- **Document excerpt**:

Beefy Boxes and Bandwidth Generously Provided by pair Networks
laziness, impatience, and hubris
 
PerlMonks  

Scalars, Lists, and Arrays

by ton (Friar)
on Apr 13, 2001 at 03:52 UTC ( #72247=perlquestion: print w/ replies, xml ) Need Help??
ton has asked for the wisdom of the Perl Monks concerning the following question:

I am posting this because I think I finally get it, and I want to check with the senior monks to see if I'm right. Also, I want other monks to share in my epiphany. :)

When I first started learning Perl, I had a heck of a time distinguishing between scalar and array context. After I got that distinction, I had an even harder time figuring out the difference between array and list context. Here's some code that demonstrates the differences:

use strict; my @array = ('foo', 'bar', 'baz'); my $temp; $temp = @array; print "$temp\n"; $temp = ('foo', 'bar', 'baz'); print "$temp\n"; ($temp) = @array; print "$temp\n"; ($temp) = @array[0..2]; print "$temp\n"; $temp = @array[0..2]; print "$temp\n";
Think these all print the same thing? Think again. On running the above script, you will get
3 baz foo foo baz
as your output. Here's why:
  1. This assignment has a scalar on the left hand side. This forces the array to be evaluated in a scalar context, which gives the length of the array.
  2. This assignment has a scalar on the left hand side. This forces the list to be evaluated in a scalar context, which gives the last element of the list.

- **Task item**:
Quote the stretch of the PerlMonks post on scalars, lists, and arrays from "use strict; my" through "of the list.". The records have no connection to the PerlMonks post on scalars, lists, and arrays.

- **Entries drawn from a collection**:
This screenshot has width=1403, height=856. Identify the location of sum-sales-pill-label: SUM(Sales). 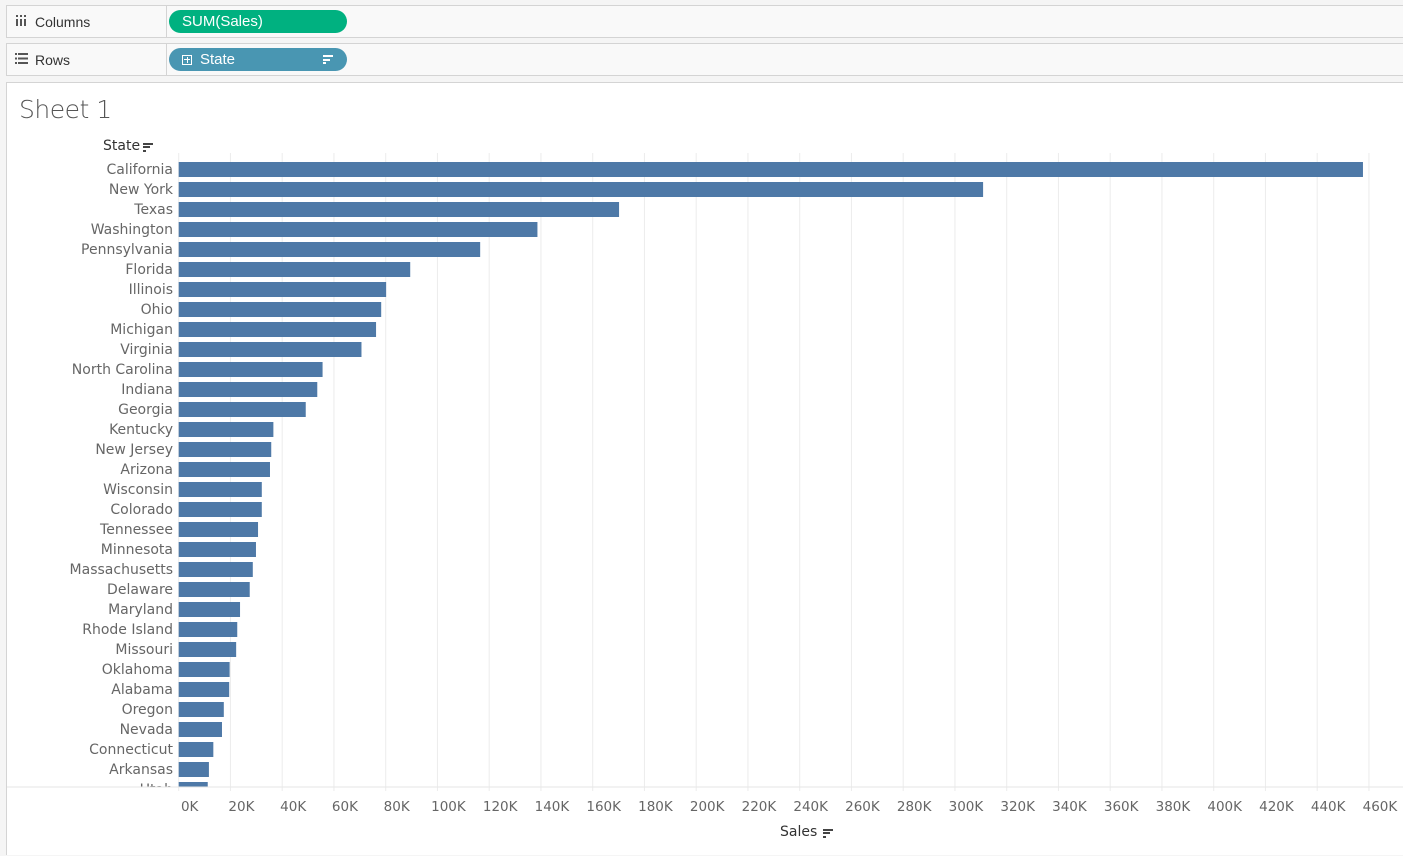
(222, 22).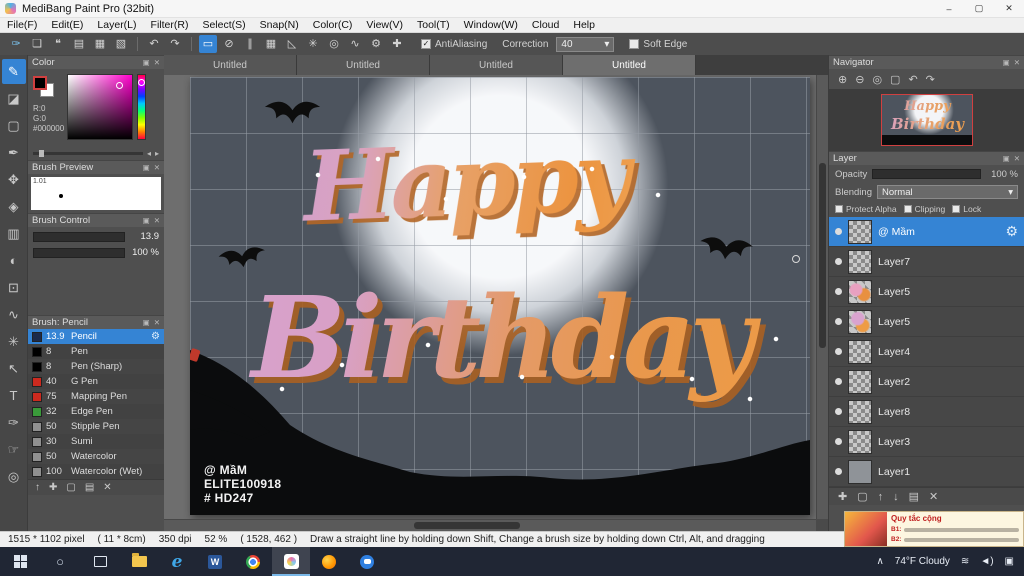 The image size is (1024, 576). What do you see at coordinates (947, 192) in the screenshot?
I see `blending-dropdown: Normal ▾` at bounding box center [947, 192].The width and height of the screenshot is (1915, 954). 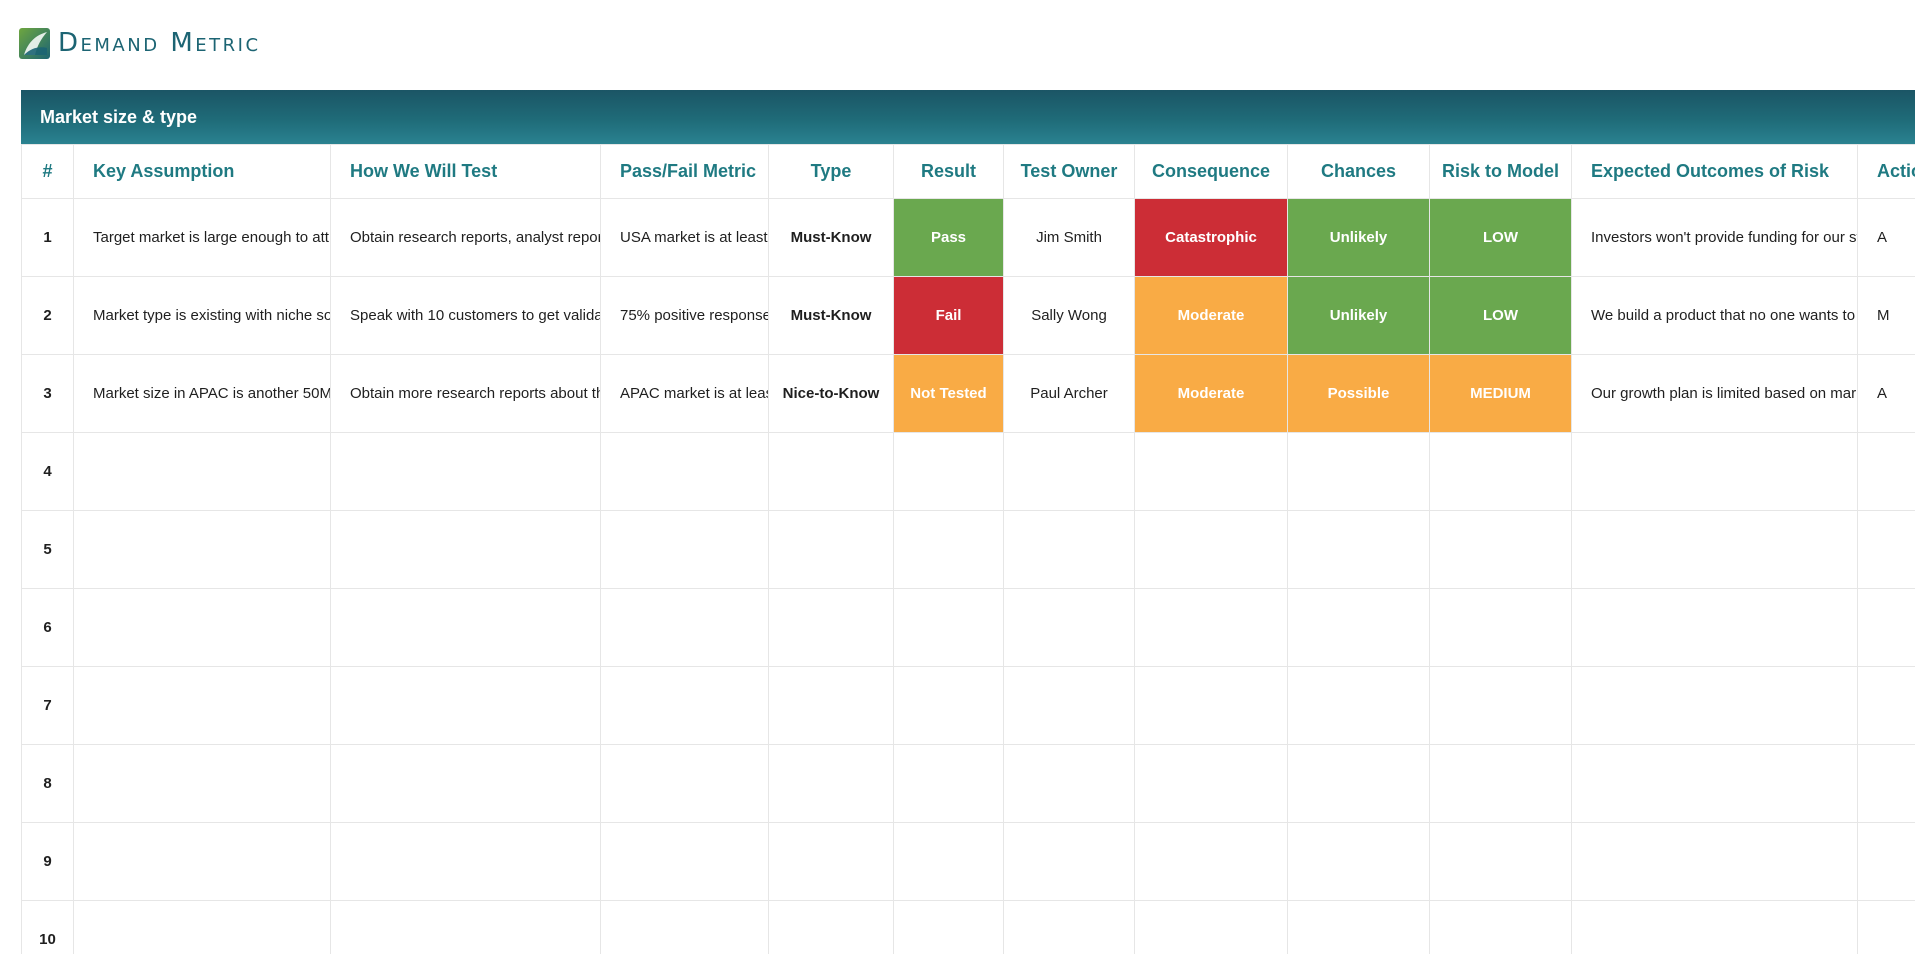 What do you see at coordinates (1069, 238) in the screenshot?
I see `test-owner-cell: Jim Smith` at bounding box center [1069, 238].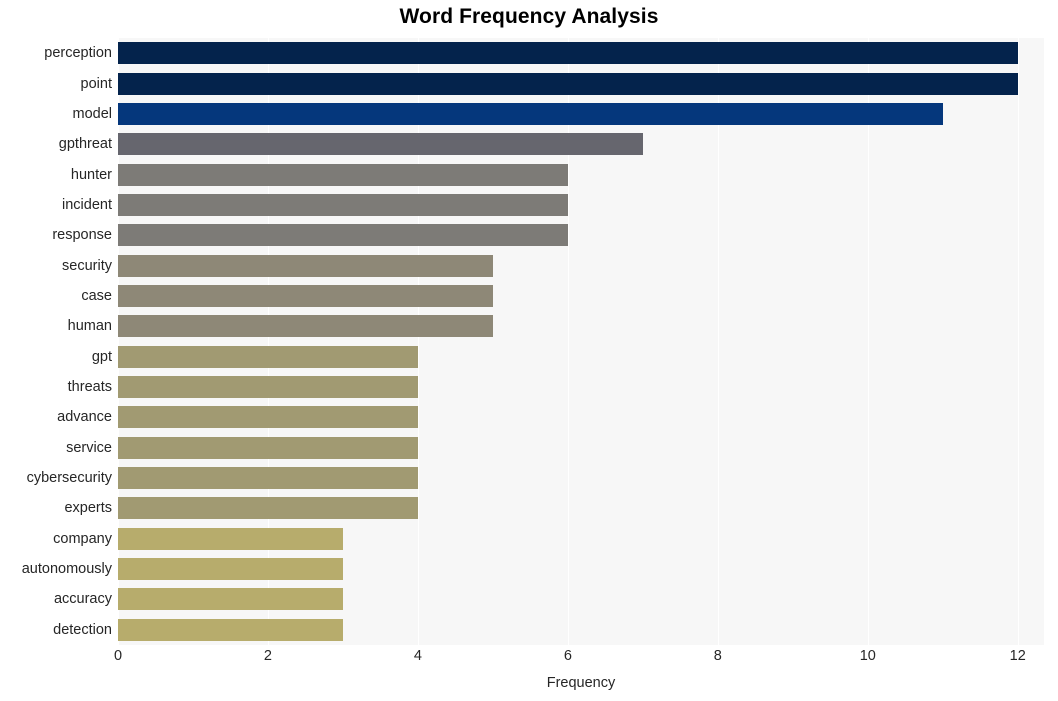 This screenshot has height=701, width=1058. What do you see at coordinates (568, 656) in the screenshot?
I see `x-tick-label: 6` at bounding box center [568, 656].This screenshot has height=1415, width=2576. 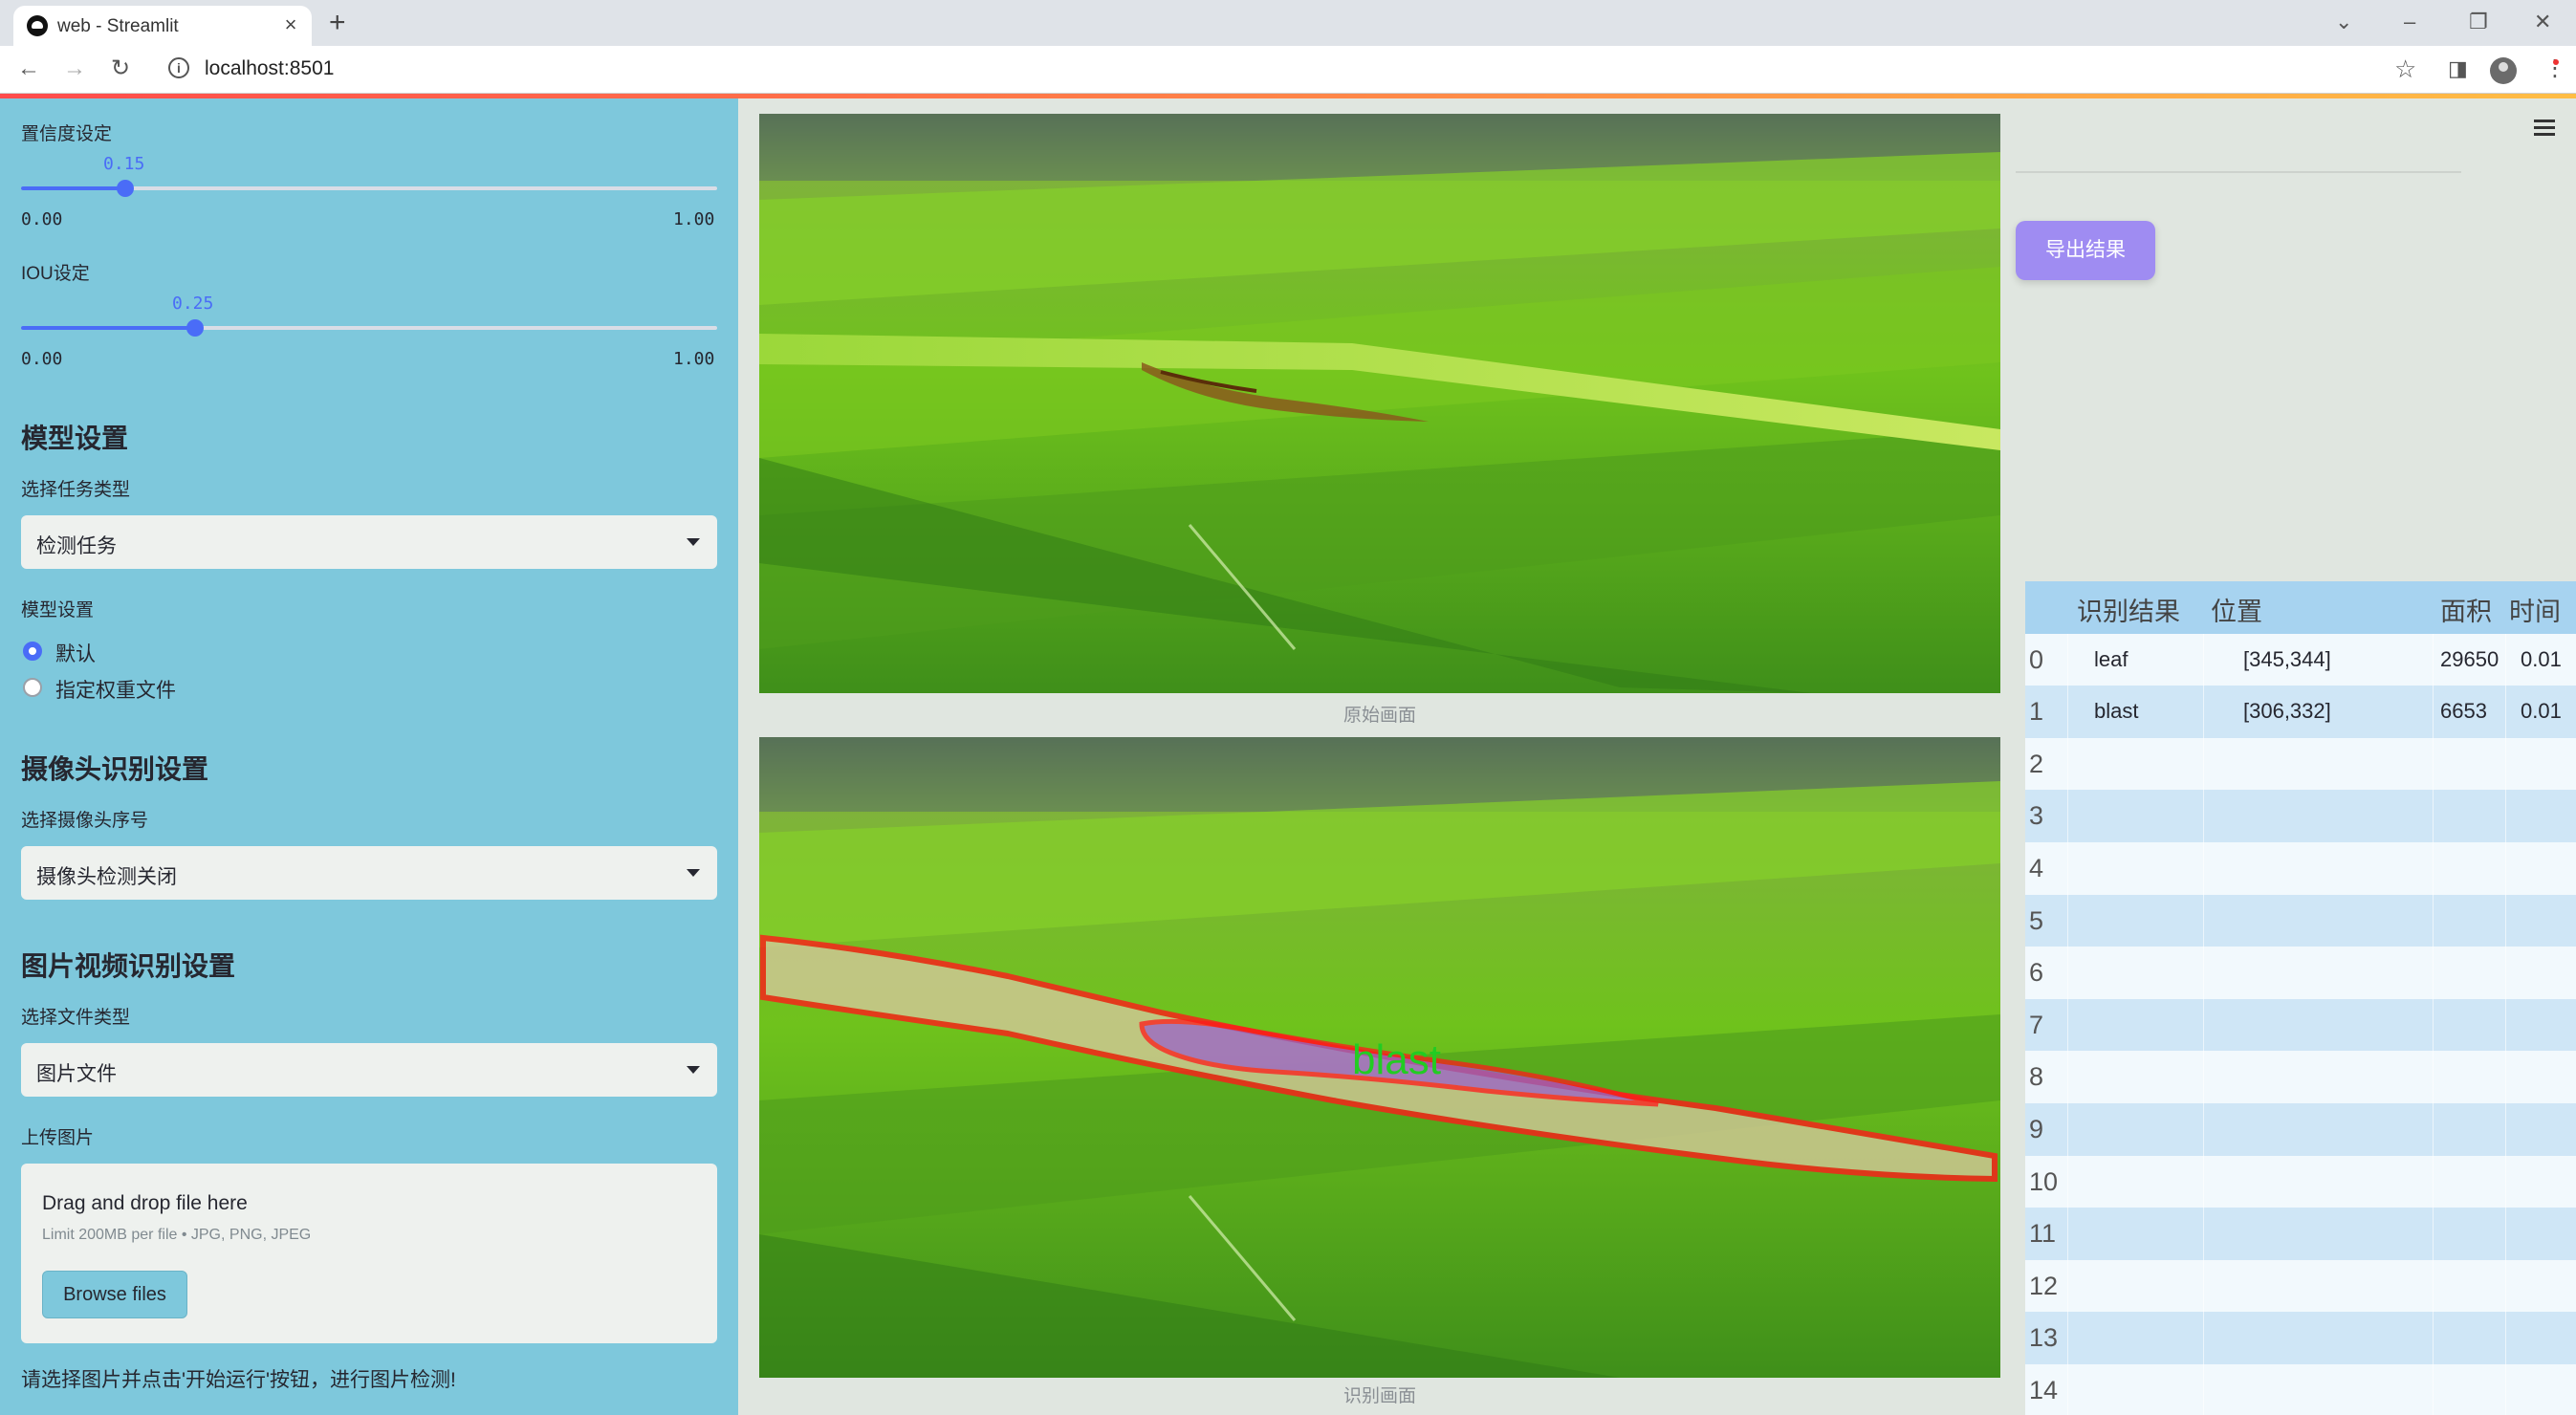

- **Solved exercise**:
use strict; my @array = ('foo', 'bar', 'baz'); my $temp; $temp = @array; print "$temp\n"; $temp = ('foo', 'bar', 'baz'); print "$temp\n"; ($temp) = @array; print "$temp\n"; ($temp) = @array[0..2]; print "$temp\n"; $temp = @array[0..2]; print "$temp\n";
Think these all print the same thing? Think again. On running the above script, you will get
3 baz foo foo baz
as your output. Here's why:
  1. This assignment has a scalar on the left hand side. This forces the array to be evaluated in a scalar context, which gives the length of the array.
  2. This assignment has a scalar on the left hand side. This forces the list to be evaluated in a scalar context, which gives the last element of the list.